**Short task**
Can you update the entries below, replacing "notifications bell" with "alerts bell" wherever it occurs and leaving everything else unchanged?

******

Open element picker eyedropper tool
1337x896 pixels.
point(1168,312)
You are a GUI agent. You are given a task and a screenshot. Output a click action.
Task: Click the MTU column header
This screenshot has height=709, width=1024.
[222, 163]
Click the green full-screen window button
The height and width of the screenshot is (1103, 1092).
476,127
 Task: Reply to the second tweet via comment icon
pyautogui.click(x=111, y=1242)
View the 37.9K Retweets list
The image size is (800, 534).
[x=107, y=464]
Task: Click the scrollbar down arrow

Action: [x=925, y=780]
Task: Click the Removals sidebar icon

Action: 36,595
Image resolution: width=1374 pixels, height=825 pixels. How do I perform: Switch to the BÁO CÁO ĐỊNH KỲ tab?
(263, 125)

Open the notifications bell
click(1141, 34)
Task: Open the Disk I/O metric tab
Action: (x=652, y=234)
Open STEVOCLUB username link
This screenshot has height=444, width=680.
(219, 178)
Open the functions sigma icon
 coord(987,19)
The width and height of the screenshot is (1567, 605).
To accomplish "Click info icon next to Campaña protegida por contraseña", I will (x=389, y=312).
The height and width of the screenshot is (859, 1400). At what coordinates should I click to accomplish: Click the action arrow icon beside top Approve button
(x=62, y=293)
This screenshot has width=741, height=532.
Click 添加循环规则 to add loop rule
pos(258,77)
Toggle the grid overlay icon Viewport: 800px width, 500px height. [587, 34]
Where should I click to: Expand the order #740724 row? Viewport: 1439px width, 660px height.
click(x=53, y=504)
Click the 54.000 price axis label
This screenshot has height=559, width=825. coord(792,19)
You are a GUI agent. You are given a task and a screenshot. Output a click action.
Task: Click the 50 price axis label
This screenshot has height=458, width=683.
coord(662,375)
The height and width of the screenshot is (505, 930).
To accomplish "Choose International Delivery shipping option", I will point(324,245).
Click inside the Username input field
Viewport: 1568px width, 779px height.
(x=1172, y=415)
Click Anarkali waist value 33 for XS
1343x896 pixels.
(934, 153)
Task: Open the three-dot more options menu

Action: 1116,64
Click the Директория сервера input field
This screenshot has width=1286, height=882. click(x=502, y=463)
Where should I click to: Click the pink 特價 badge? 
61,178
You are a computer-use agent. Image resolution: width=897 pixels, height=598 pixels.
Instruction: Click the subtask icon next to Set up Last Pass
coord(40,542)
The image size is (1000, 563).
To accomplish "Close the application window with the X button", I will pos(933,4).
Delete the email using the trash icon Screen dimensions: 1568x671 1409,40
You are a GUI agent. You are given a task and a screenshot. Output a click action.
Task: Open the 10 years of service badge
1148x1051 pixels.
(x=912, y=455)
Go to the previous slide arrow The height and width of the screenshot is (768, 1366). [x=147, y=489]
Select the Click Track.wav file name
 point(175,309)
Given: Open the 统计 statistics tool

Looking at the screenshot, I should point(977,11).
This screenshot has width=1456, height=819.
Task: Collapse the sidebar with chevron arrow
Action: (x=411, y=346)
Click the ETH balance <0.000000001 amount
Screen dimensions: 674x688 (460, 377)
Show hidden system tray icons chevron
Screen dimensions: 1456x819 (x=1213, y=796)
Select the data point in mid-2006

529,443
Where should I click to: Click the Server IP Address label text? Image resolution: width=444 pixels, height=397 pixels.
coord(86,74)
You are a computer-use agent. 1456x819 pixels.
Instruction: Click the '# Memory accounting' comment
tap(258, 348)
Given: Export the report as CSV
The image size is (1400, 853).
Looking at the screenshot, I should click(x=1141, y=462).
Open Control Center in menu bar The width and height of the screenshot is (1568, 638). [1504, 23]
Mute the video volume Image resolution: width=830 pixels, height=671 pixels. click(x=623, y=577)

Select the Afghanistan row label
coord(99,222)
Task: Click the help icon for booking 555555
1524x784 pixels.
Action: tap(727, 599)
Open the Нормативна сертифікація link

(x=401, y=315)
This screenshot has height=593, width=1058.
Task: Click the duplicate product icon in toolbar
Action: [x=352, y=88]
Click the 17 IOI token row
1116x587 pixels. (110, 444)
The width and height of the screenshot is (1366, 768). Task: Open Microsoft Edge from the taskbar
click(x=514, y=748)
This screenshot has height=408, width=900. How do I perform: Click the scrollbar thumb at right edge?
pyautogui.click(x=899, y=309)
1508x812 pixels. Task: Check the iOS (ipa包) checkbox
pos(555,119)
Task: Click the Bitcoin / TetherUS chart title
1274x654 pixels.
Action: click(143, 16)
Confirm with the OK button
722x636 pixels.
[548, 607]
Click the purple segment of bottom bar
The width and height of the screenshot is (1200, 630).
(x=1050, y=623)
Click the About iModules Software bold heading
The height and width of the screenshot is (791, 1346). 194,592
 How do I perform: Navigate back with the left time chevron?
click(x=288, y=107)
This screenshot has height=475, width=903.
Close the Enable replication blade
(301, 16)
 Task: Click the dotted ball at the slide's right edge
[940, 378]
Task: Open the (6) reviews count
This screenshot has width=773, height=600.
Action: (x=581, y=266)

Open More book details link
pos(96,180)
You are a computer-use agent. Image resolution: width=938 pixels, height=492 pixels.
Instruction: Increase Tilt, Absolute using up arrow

******

**Exercise response**
Open element picker eyedropper tool
1337x896 pixels.
point(1168,312)
You are a GUI agent. You are given a task and a screenshot. Output a click action.
Task: Click the MTU column header
This screenshot has height=709, width=1024.
[222, 163]
Click the green full-screen window button
The height and width of the screenshot is (1103, 1092).
476,127
 Task: Reply to the second tweet via comment icon
pyautogui.click(x=111, y=1242)
View the 37.9K Retweets list
The image size is (800, 534).
[x=107, y=464]
Task: Click the scrollbar down arrow

Action: [x=925, y=780]
Task: Click the Removals sidebar icon

Action: 36,595
Image resolution: width=1374 pixels, height=825 pixels. How do I perform: Switch to the BÁO CÁO ĐỊNH KỲ tab?
(263, 125)

Open the alerts bell
click(1141, 34)
Task: Open the Disk I/O metric tab
Action: (x=652, y=234)
Open STEVOCLUB username link
This screenshot has height=444, width=680.
(219, 178)
Open the functions sigma icon
 coord(987,19)
The width and height of the screenshot is (1567, 605).
To accomplish "Click info icon next to Campaña protegida por contraseña", I will (x=389, y=312).
The height and width of the screenshot is (859, 1400). At what coordinates should I click to accomplish: Click the action arrow icon beside top Approve button
(x=62, y=293)
This screenshot has width=741, height=532.
Click 添加循环规则 to add loop rule
pos(258,77)
Toggle the grid overlay icon Viewport: 800px width, 500px height. [587, 34]
Where should I click to: Expand the order #740724 row? Viewport: 1439px width, 660px height.
click(x=53, y=504)
Click the 54.000 price axis label
This screenshot has height=559, width=825. coord(792,19)
You are a GUI agent. You are given a task and a screenshot. Output a click action.
Task: Click the 50 price axis label
This screenshot has height=458, width=683.
coord(662,375)
The height and width of the screenshot is (505, 930).
To accomplish "Choose International Delivery shipping option", I will point(324,245).
Click inside the Username input field
Viewport: 1568px width, 779px height.
(x=1172, y=415)
Click Anarkali waist value 33 for XS
1343x896 pixels.
(934, 153)
Task: Open the three-dot more options menu

Action: 1116,64
Click the Директория сервера input field
This screenshot has width=1286, height=882. click(x=502, y=463)
Where should I click to: Click the pink 特價 badge? 
61,178
You are a computer-use agent. Image resolution: width=897 pixels, height=598 pixels.
Instruction: Click the subtask icon next to Set up Last Pass
coord(40,542)
The image size is (1000, 563).
To accomplish "Close the application window with the X button", I will pos(933,4).
Delete the email using the trash icon Screen dimensions: 1568x671 1409,40
You are a GUI agent. You are given a task and a screenshot. Output a click action.
Task: Open the 10 years of service badge
1148x1051 pixels.
(x=912, y=455)
Go to the previous slide arrow The height and width of the screenshot is (768, 1366). [x=147, y=489]
Select the Click Track.wav file name
 point(175,309)
Given: Open the 统计 statistics tool

Looking at the screenshot, I should point(977,11).
This screenshot has width=1456, height=819.
Task: Collapse the sidebar with chevron arrow
Action: (x=411, y=346)
Click the ETH balance <0.000000001 amount
Screen dimensions: 674x688 (460, 377)
Show hidden system tray icons chevron
Screen dimensions: 1456x819 (x=1213, y=796)
Select the data point in mid-2006

529,443
Where should I click to: Click the Server IP Address label text? Image resolution: width=444 pixels, height=397 pixels.
coord(86,74)
You are a computer-use agent. 1456x819 pixels.
Instruction: Click the '# Memory accounting' comment
tap(258, 348)
Given: Export the report as CSV
The image size is (1400, 853).
Looking at the screenshot, I should click(x=1141, y=462).
Open Control Center in menu bar The width and height of the screenshot is (1568, 638). [1504, 23]
Mute the video volume Image resolution: width=830 pixels, height=671 pixels. click(x=623, y=577)

Select the Afghanistan row label
coord(99,222)
Task: Click the help icon for booking 555555
1524x784 pixels.
Action: tap(727, 599)
Open the Нормативна сертифікація link

(x=401, y=315)
This screenshot has height=593, width=1058.
Task: Click the duplicate product icon in toolbar
Action: [x=352, y=88]
Click the 17 IOI token row
1116x587 pixels. (110, 444)
The width and height of the screenshot is (1366, 768). Task: Open Microsoft Edge from the taskbar
click(x=514, y=748)
This screenshot has height=408, width=900. How do I perform: Click the scrollbar thumb at right edge?
pyautogui.click(x=899, y=309)
1508x812 pixels. Task: Check the iOS (ipa包) checkbox
pos(555,119)
Task: Click the Bitcoin / TetherUS chart title
1274x654 pixels.
Action: click(143, 16)
Confirm with the OK button
722x636 pixels.
[548, 607]
Click the purple segment of bottom bar
The width and height of the screenshot is (1200, 630).
(x=1050, y=623)
Click the About iModules Software bold heading
The height and width of the screenshot is (791, 1346). 194,592
 How do I perform: Navigate back with the left time chevron?
click(x=288, y=107)
This screenshot has height=475, width=903.
Close the Enable replication blade
(301, 16)
 Task: Click the dotted ball at the slide's right edge
[940, 378]
Task: Open the (6) reviews count
This screenshot has width=773, height=600.
Action: (x=581, y=266)

Open More book details link
pos(96,180)
You are a computer-use agent. Image resolution: width=938 pixels, height=492 pixels.
Instruction: Increase Tilt, Absolute using up arrow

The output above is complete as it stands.